### Task item
Copy out nothing but the lines from the one holding "The image size is (445, 386)." through the end of the entries below, exactly as written and without the pictures.

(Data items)
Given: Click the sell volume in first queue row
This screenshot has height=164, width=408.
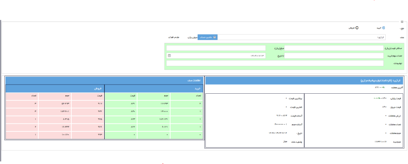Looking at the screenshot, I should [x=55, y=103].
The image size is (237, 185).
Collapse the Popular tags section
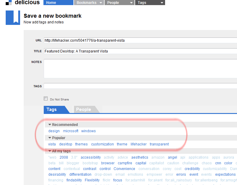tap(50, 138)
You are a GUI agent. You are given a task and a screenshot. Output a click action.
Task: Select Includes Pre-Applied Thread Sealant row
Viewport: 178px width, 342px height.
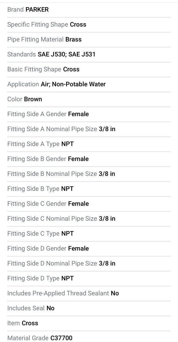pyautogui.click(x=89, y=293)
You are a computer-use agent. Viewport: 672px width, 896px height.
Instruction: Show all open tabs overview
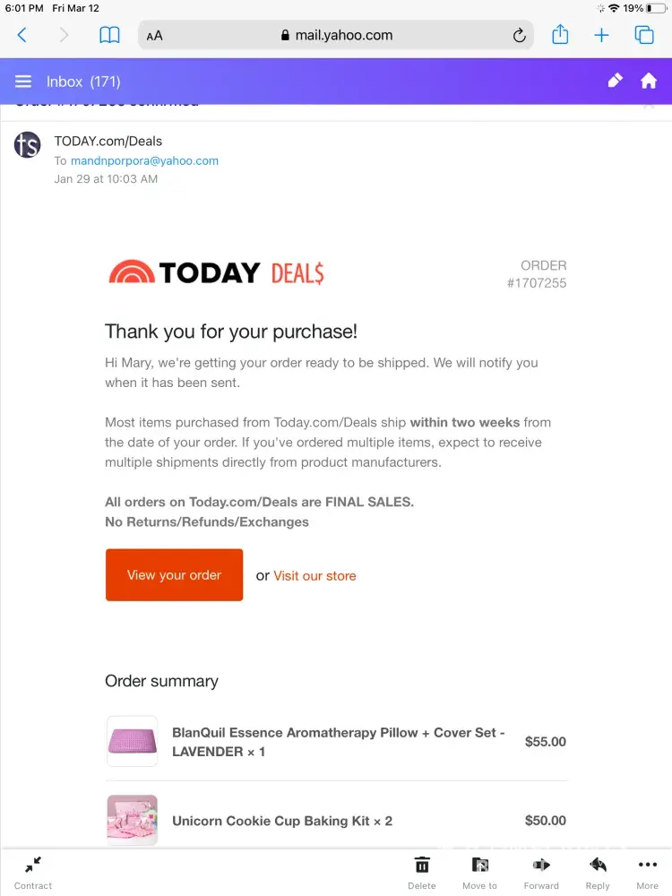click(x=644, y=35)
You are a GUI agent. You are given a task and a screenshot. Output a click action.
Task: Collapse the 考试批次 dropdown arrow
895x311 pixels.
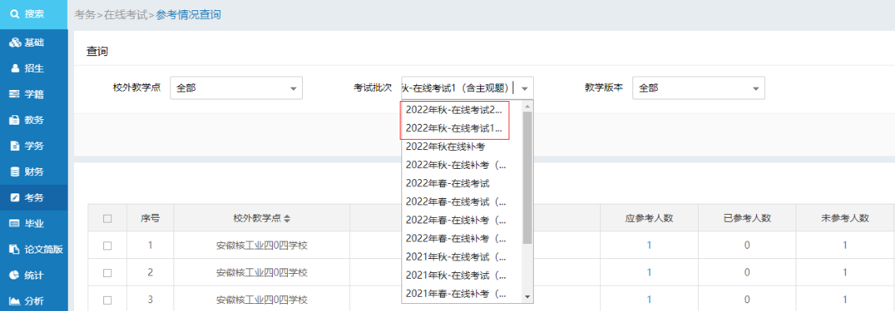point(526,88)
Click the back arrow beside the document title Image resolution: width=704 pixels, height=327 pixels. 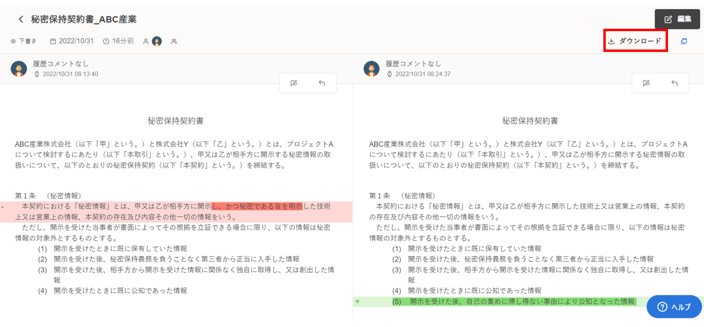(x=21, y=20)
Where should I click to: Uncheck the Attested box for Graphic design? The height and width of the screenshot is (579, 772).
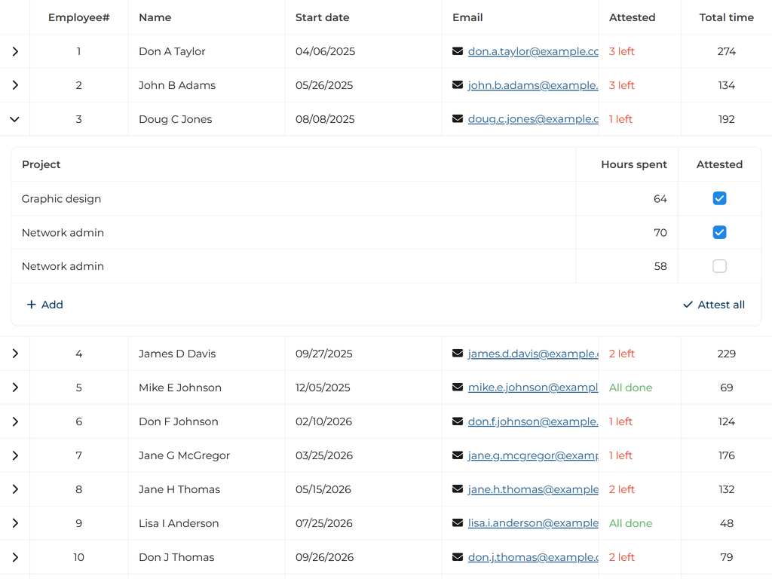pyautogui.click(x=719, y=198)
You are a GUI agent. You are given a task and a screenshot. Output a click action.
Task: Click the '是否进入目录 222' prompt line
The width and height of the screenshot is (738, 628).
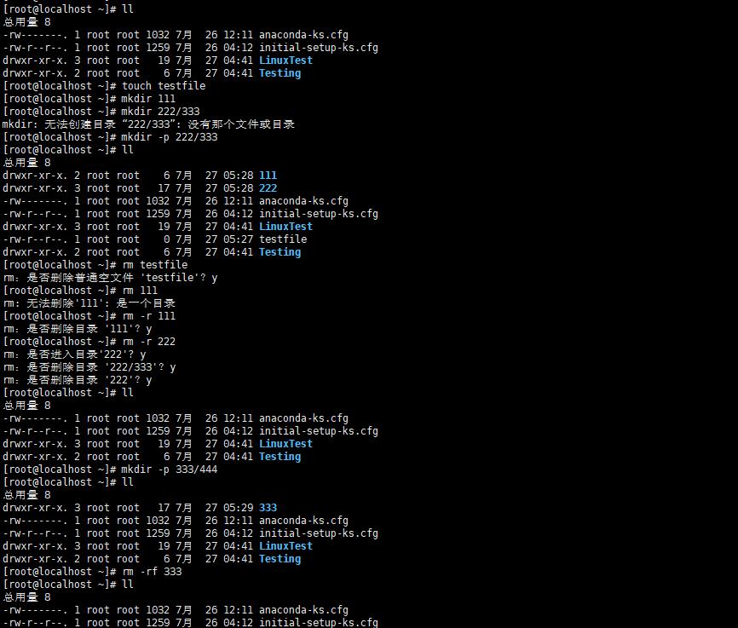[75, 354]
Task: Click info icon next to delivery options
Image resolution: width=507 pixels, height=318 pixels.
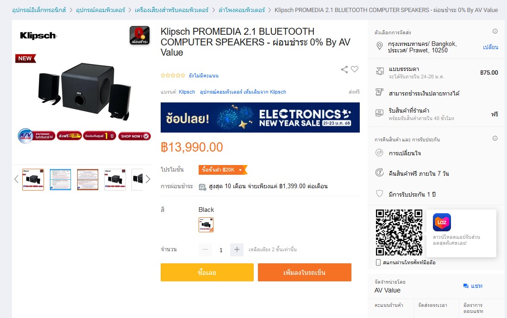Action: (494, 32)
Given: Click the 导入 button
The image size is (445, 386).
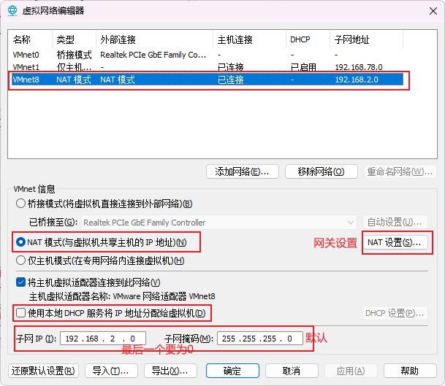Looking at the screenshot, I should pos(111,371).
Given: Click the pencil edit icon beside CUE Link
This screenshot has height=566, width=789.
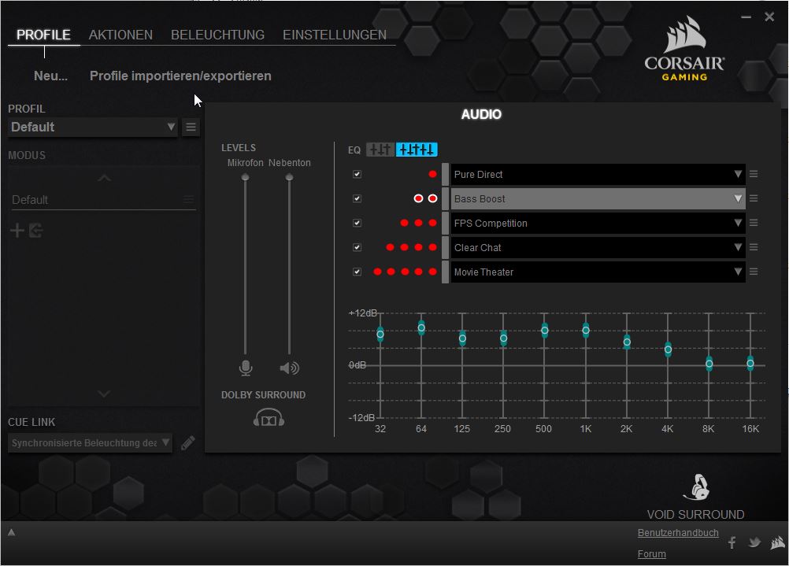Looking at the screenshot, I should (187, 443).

### Answer to this problem
The image size is (445, 386).
Looking at the screenshot, I should pos(111,371).
Given: Click the pencil edit icon beside CUE Link
This screenshot has height=566, width=789.
Looking at the screenshot, I should (187, 443).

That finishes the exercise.